Abstract. This paper focuses on the scalability problems for high-speed switches, and presents an integrated scheduling algorithm that supports unicast and multicast traffic efficiently in input-queued packet switches. Considering the tradeoff balancing complexity and performance, the proposed integrated algorithm performs without iteration, and reduces the scheduling overhead to O(N) with a two-phase (request-grant) sequential scheduling for unicast and multicast traffic. In addition, it can be implemented in a fully distributed way, which is more suitable for high-speed switches. Simulation results show that the proposed algorithm exhibits a good performance in terms of throughput and average delay, at different traffic compositions under various traffic patterns.
Introduction
The growing number of newly emerging applications on the Internet has created an increasing need for efficient multicast traffic support. As a result, with the continuous growth of bandwidth in fiber links, the need for switches/routers that are capable of switching unicast and multicast cells at very high speeds is urgent. To the best of our knowledge, the integrated scheduling algorithms presented are, in fact, a combination of earlier unicast and multicast algorithms unified in one integrated scheduler. The input queuing structure has also been a combination of unicast queuing structure and multicast queuing structure.
The widely used unicast queuing structure is the virtual output queuing (VOQ) since it can avoid the head-of-line (HoL) blocking problem, and 100% throughput could be achieved using schedulers such as iSLIP [1] and DRRM [2] . In a VOQ-based N × N switch, N queues are maintained at each input port; each queue contains packets having the same destined output. As for multicast traffic, a multicast packet can have more than one destination, known as its fan-out set.

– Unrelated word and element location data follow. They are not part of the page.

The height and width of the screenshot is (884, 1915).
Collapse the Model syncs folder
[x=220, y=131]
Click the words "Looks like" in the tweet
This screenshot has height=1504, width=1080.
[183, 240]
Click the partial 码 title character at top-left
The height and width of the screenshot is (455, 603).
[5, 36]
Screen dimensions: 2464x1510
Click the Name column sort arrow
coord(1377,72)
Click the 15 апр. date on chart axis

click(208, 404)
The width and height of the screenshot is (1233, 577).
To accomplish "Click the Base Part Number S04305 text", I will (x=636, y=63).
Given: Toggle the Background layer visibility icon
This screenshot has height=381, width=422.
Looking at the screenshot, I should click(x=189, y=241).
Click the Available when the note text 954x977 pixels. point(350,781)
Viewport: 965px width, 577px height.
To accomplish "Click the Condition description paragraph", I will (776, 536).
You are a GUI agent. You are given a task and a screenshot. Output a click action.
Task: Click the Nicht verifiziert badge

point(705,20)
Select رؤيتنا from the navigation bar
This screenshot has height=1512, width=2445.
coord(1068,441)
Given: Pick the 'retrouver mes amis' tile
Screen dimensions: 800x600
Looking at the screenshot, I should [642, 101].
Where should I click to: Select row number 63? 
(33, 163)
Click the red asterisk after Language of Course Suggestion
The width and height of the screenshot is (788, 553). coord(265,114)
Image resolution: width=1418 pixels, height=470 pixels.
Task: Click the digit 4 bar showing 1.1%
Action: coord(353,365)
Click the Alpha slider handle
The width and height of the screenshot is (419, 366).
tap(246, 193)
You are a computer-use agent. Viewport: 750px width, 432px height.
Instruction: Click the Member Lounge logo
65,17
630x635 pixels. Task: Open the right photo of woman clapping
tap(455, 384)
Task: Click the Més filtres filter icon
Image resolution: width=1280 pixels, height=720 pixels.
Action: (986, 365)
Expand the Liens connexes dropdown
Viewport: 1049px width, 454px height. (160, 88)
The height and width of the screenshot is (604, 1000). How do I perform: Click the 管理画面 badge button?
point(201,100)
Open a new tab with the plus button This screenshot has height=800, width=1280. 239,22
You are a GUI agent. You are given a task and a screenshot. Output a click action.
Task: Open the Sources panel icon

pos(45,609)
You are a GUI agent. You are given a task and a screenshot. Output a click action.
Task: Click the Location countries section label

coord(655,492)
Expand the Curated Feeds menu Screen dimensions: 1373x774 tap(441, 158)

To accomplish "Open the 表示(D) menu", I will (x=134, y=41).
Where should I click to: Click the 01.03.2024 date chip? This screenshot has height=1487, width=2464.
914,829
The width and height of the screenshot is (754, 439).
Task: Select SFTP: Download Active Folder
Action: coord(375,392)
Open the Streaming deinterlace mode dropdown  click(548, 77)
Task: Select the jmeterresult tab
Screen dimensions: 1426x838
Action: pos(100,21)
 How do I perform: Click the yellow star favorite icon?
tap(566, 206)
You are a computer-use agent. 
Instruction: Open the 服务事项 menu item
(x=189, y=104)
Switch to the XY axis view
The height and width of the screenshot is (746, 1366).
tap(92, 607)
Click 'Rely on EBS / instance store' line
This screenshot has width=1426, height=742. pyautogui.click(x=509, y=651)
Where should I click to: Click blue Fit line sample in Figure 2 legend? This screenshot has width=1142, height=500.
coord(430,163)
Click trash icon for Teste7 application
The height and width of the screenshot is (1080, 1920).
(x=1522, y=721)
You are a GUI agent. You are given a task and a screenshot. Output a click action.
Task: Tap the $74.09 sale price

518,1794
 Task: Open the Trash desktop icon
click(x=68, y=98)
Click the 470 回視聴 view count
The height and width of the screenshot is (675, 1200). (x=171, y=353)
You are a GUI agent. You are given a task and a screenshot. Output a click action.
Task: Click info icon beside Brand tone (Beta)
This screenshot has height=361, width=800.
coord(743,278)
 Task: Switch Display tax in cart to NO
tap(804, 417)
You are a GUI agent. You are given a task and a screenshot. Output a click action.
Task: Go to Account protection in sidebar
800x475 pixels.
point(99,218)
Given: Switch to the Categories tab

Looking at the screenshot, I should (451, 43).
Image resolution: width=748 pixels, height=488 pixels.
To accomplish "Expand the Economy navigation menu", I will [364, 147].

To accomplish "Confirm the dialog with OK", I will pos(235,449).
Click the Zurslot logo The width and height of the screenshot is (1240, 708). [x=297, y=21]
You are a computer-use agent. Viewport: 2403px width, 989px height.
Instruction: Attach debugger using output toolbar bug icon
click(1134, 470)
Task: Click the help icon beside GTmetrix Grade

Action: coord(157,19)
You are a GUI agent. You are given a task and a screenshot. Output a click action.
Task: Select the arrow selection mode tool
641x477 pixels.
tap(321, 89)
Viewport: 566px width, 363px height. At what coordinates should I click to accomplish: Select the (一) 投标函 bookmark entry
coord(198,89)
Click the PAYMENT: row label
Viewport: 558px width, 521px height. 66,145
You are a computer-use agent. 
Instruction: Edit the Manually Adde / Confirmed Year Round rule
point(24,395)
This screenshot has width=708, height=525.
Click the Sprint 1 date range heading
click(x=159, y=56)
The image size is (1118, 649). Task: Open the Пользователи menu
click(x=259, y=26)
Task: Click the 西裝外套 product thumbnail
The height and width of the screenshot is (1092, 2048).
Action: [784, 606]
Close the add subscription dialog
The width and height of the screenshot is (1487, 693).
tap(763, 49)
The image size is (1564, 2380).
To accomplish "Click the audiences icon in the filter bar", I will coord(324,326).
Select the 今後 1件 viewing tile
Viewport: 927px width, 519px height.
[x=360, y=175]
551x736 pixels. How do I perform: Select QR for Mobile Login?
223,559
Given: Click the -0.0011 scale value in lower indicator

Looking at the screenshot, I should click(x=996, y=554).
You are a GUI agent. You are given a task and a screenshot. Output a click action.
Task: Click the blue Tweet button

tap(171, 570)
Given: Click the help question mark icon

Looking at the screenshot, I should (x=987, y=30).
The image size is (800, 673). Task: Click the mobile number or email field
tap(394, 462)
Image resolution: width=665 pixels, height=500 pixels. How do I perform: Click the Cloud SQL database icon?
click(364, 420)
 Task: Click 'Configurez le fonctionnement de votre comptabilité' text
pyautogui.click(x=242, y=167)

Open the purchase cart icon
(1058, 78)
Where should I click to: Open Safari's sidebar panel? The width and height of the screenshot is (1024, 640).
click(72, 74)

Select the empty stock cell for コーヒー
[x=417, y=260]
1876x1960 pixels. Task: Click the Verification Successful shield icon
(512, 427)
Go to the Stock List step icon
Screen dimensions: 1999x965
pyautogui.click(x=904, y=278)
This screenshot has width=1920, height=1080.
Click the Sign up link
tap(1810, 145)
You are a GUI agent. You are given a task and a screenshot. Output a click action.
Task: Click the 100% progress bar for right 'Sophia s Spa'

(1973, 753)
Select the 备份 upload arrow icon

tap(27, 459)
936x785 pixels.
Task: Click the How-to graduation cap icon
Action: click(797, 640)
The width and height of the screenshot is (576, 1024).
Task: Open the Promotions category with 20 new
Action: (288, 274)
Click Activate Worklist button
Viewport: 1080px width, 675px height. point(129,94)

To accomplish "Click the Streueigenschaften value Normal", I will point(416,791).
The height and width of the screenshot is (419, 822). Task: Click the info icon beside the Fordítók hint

Consequently, multicast queuing structure can vary from just one multicast (first in first out) FIFO queue per input to 2 1 N queues per input, where N is the number of output ports of the switch, and considerable amount of solutions based on the architecture have therefore been proposed such as [3] [4] [5] [6] [7] [8] . The performance of such queuing structure was analyzed in [9] [10] [11] . Depending on the above input queuing structure, integrated scheduling algorithms have been proposed. They were mainly proposed for the input queued (IQ) crossbar-fabric-based switching architecture because of its scalability, low hardware requirements, and its intrinsic multicast capabilities.
Most of these algorithms were based on input VOQ for unicast traffic and one FIFO queue for multicast traffic, such as ESLIP [12] and others [13] . However, the HoL blocking problem of multicast traffic limits the throughput achievable by switches. Other algorithms [14] used VOQ for unicast traffic and a small
, of FIFO queues for multicast traffic to alleviate the multicast HoL blocking.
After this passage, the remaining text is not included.